Malawi is in the south-eastern part of sub-Saharan Africa, between Zambia, Tanzania and Mozambique. According to the United Nations Development Programme statistics, it is one of the poorest countries in the world, and is ranked 172nd out of 188 countries (UNDP 2019) in the human development index.

Although 65% of the Malawians are under 25 years old, the country has the 205th lowest life expectancy (63 years) not far from Afghanistan, which is the 220th and last country (52 years). In fact, the low level of education, widespread poverty and lack of infrastructures take their toll. Most of the population (84%) lives in rural areas, where there are no healthcare services. Even in the towns however, the hospitals are unable to satisfy the needs of the patients because of the rapid urbanisation that has taken place in recent years.

Currently the average number of doctors per thousand inhabitants is 0.02, whereas the WHO standards consider that there should be at least 2.3 doctors per 1,000 people.
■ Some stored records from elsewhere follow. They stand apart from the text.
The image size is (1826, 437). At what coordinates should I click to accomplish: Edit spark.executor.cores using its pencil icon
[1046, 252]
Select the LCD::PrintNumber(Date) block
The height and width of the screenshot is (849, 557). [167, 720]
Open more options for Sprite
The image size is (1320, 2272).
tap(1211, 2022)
The Malawian healthcare system is therefore unable to deal with the numerous epidemics and diseases that the people are facing.

The main causes of death in Malawi are malaria, acute respiratory infections and HIV/AIDS. Malawi has least one million people, more than half of whom are women over 15 and about 74,000 children up to 14 years old (UNAIDS), and it is one of the countries that has been most badly affected by the HIV epidemic. Moreover, the statistics demonstrate that there is a close connection between tuberculosis and AIDS (Global TB report, 2015), since it appears that around 53% of the people with HIV also have tuberculosis. TB has a significant medical impact on people with AIDS, especially in countries with limited resources. In addition, the main cause of cancer in Malawian women, HPV, is also closely connected to HIV.
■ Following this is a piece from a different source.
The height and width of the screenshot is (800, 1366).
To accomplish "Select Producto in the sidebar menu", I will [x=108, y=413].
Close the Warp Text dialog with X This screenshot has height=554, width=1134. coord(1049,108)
The latest estimates regarding the HIV epidemic show an improvement in the services provided, especially in the prevention of the mother-to-child transmission of the virus. The widespread screening of the population does not however correspond with a general reduction of the viral load, since the levels of retention in care are not high enough to make sure that the possibility of a further spread of HIV is reduced.

DREAM in Malawi

The Community of Sant’Egidio started working in Malawi in 2005 with the aim of bringing the experience acquired in Mozambique to the country and applying the DREAM healthcare programme’s model of assistance. There are currently 13 healthcare centres for people living with HIV/AIDS in Malawi. The Community of Sant’Egidio also runs three molecular biology laboratories in Blantyre, Dowa and Balaka. The high quality of the model and the great attention given to specialised human resources has led to a close collaboration with the national healthcare authorities.
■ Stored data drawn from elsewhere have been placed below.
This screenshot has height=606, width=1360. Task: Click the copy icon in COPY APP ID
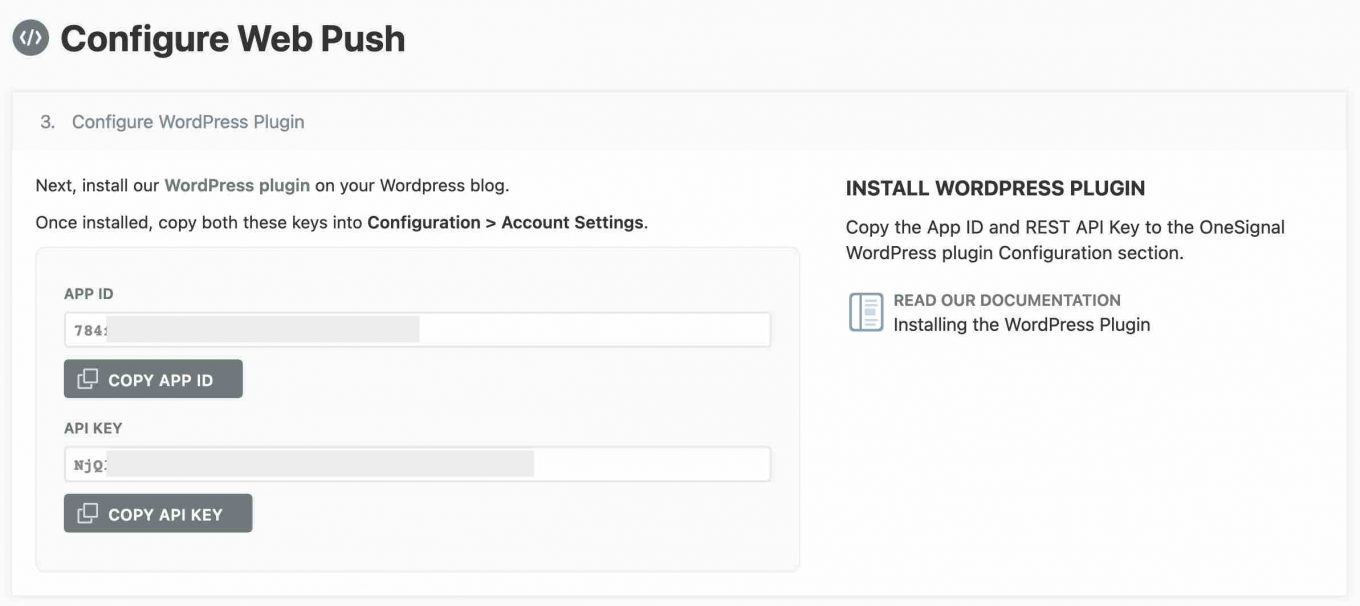(88, 379)
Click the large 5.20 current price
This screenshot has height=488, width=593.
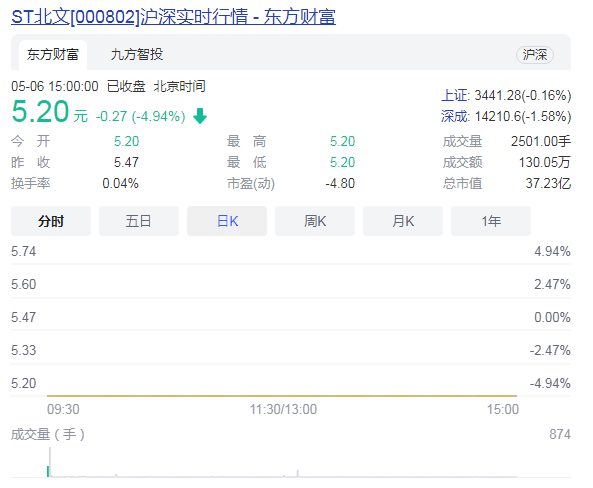40,112
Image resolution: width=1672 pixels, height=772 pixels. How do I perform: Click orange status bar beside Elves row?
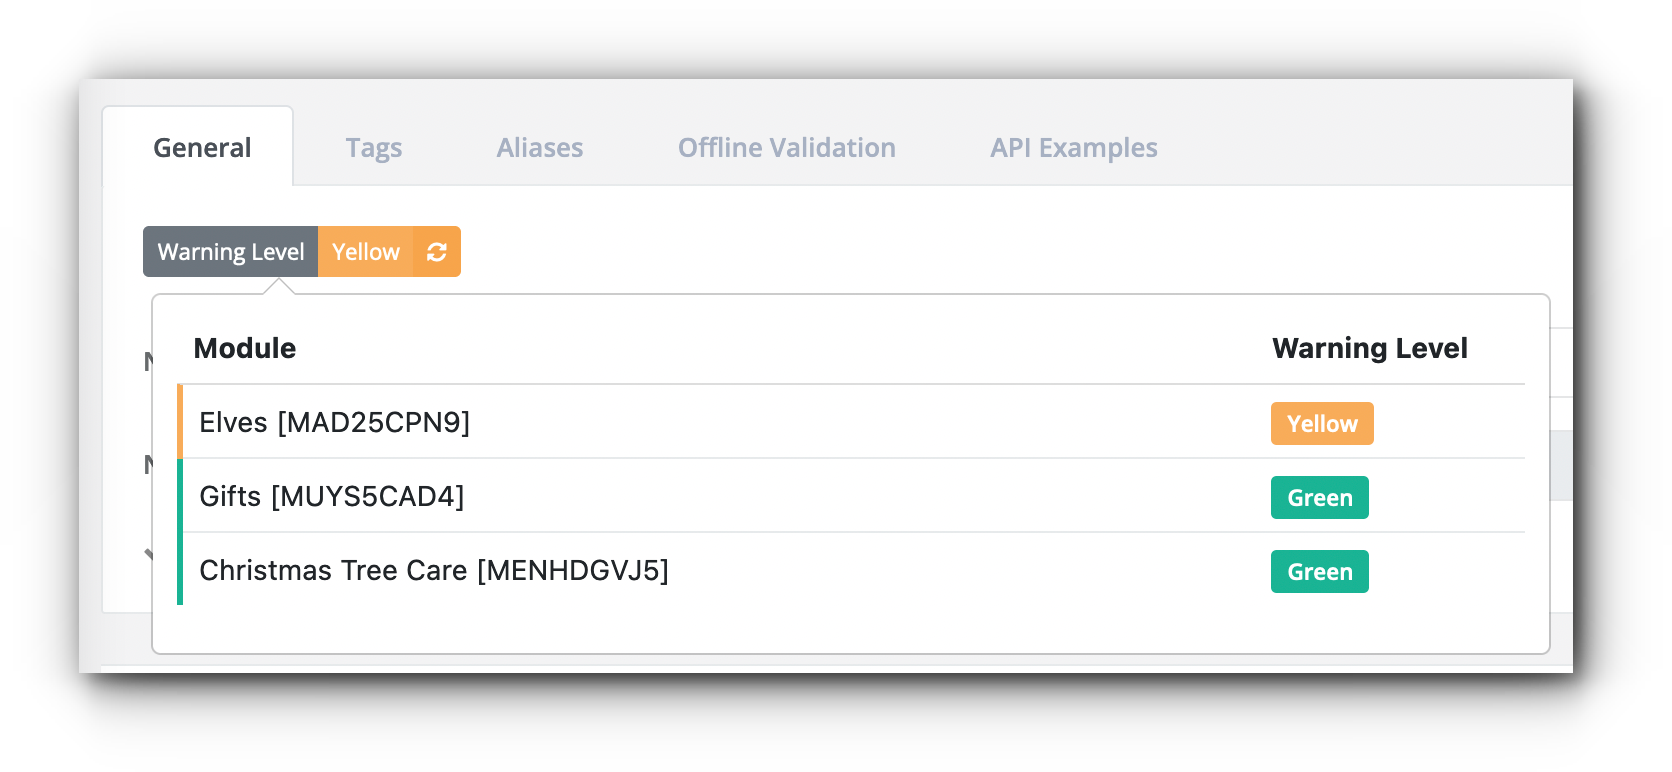pyautogui.click(x=180, y=422)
The DREAM programme in Malawi provides everyone with HIV/AIDS assistance free of charge, including specific consultancy services, medical examinations, diagnostic monitoring and social support, with the aim of improving compliance and retention in care rates. Sant’Egidio has also acquired considerable experience in the field of telemedicine, which uses special software and digital medical reports to establish a direct connection with doctors and specialists in Europe in order to receive their opinion.

DREAM is also sensitive to the matter of respecting the environment in Africa. The healthcare centres are powered entirely by solar panels, so they have complete energy autonomy for all the activities they carry out.